Let's say the starting point of the line is at $(x_0 , y_0)$, and end point at $(x_1 , y_1)$. Define a rotation matrix $\mathbf{R}$, $$\mathbf{R} = \left [ \begin{array}{c} u & v \\ v & -u \end{array} \right ], \qquad \begin{cases} u = \frac{x_1 - x_0}{(x_1 - x_0)^2 + (y_1 - y_0)^2} \\ v = \frac{y_1 - y_0}{(x_1 - x_0)^2 + (y_1 - y_0)^2} \end{cases} \tag{1}\label{NA1}$$ so that point $\vec{p} = (x , y)$ is transformed using $$\vec{p}^, = \mathbf{R}\left ( \vec{p} - \vec{p}_0 \right ) \tag{2}\label{NA2}$$ This transformation moves the starting point to origin $(0,0)$, and end point to $(1, 0)$.

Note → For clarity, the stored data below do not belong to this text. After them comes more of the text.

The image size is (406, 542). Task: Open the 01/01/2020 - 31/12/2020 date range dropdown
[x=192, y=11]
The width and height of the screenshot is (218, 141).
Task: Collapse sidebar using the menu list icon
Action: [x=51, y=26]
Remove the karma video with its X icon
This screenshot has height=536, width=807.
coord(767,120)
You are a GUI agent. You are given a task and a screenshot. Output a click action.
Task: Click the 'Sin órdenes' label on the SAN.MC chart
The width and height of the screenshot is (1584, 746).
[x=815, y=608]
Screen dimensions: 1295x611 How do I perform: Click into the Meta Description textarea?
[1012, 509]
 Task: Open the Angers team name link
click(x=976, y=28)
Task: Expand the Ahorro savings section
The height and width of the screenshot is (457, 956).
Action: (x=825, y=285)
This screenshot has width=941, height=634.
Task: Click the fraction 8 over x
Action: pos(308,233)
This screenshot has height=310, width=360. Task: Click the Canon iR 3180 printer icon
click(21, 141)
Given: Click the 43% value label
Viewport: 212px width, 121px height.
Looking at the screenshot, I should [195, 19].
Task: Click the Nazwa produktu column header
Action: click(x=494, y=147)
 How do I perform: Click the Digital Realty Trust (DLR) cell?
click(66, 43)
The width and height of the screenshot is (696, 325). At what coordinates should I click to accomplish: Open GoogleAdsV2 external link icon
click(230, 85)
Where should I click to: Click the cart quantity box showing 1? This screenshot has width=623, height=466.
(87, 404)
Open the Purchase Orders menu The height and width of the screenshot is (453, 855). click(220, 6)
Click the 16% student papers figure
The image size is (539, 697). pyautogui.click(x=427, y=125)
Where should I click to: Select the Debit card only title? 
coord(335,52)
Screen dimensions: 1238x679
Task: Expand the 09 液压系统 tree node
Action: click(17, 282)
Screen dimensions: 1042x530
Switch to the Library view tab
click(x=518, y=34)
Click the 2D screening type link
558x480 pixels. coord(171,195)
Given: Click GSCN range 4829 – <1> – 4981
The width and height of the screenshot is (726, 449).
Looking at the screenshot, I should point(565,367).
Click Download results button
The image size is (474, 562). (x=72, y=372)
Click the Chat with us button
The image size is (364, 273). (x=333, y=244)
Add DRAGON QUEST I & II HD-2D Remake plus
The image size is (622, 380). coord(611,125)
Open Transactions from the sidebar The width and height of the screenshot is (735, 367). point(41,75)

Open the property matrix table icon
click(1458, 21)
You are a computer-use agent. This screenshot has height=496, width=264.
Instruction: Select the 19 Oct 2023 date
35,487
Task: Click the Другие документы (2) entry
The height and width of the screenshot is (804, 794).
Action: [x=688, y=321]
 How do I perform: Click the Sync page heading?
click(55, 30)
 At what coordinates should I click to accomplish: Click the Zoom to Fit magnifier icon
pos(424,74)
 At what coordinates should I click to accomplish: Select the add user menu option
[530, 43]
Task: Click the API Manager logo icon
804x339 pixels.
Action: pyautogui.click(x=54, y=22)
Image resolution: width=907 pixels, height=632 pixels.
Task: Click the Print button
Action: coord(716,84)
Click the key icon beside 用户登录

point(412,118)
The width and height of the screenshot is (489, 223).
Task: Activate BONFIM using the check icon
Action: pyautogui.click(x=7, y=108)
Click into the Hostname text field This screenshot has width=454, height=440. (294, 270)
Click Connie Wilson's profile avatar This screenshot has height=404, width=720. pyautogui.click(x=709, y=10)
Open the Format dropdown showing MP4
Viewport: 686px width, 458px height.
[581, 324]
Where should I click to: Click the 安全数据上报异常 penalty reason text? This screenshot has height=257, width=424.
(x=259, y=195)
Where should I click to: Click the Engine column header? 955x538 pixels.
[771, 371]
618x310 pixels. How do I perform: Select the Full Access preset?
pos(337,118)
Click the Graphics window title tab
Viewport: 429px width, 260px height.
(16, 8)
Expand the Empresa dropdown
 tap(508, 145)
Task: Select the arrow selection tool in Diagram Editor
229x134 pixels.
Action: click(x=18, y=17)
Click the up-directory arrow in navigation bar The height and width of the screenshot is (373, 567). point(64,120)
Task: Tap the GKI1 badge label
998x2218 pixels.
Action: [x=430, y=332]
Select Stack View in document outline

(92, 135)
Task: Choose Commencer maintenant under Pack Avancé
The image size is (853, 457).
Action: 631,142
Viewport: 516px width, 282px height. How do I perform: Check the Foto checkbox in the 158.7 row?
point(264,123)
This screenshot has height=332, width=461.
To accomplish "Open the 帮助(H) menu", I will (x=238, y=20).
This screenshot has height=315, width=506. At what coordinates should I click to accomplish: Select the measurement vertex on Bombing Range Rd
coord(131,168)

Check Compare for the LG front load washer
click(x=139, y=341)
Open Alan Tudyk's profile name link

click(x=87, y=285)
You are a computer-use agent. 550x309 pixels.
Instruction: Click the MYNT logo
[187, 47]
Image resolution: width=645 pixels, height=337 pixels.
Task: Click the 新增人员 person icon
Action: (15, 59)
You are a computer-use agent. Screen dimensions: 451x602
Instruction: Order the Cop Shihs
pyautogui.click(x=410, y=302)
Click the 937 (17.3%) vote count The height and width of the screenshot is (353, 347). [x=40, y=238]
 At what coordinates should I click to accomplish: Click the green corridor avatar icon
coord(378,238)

If any transformed curve segment passes through $0 \lt x \lt 1$, $y = 0$, then the line segment is not contained within the shape. In other words, you need to find if any of the curve segments cross the $x$ axis at $0 \lt x \lt 1$.

Because the general form of a NURBS curve is $$\vec{C}(t) = \sum_{i=0}^k R_{i,n}(u) \, \vec{P}_i \tag{3}\label{NA3}$$ it can be trivially written as functions separate to each coordinate axis. If $\vec{P}_i = ( X_i , Y_i )$, then $$\vec{C}(t) = \left( x(t), y(t) \right), \quad \begin{cases} x(t) = \sum_{i=0}^k R_{i,n}(u) \, X_i \\ y(t) = \sum_{i=0}^k R_{i,n}(u) \, Y_i \end{cases} \tag{4}\label{NA4}$$ The range $t$ is typically constrained to $0 \le t \le T$.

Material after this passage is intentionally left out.